WORK INSTRUCTION -> How many lines in the items below contain the word "perform"? Reply with the number alone.

***** STORED DATA *****

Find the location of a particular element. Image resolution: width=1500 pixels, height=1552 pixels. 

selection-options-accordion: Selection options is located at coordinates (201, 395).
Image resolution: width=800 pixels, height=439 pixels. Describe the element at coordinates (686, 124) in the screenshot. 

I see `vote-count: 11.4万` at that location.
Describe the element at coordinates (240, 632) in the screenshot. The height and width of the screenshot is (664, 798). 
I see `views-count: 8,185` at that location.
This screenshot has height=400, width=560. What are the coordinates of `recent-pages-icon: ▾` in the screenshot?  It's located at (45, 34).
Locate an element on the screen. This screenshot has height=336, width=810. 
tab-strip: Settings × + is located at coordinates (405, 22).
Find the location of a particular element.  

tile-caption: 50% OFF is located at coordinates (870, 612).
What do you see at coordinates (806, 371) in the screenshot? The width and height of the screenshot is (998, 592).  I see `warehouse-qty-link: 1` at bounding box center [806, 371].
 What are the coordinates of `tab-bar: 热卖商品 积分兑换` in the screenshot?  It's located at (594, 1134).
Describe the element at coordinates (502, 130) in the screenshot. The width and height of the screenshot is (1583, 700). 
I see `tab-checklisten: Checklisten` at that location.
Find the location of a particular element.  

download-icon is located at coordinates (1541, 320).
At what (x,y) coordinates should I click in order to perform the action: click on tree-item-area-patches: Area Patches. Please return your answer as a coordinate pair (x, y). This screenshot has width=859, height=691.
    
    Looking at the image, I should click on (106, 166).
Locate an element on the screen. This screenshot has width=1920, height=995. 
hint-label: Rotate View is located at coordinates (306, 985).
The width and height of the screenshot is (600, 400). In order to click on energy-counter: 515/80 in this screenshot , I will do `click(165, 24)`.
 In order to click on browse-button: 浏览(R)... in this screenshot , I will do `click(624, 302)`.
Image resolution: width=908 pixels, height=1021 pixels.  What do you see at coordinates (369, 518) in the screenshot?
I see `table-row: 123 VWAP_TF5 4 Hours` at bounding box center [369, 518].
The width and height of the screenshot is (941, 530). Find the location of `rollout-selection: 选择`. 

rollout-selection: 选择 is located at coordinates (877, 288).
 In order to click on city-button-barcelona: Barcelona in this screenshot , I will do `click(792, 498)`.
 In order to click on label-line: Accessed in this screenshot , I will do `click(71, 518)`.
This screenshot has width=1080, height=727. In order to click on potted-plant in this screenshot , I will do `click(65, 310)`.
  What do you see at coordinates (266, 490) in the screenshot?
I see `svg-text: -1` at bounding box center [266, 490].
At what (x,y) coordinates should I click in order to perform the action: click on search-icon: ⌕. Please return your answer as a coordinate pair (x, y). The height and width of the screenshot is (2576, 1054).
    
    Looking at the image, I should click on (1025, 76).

*****

REPLY -> 2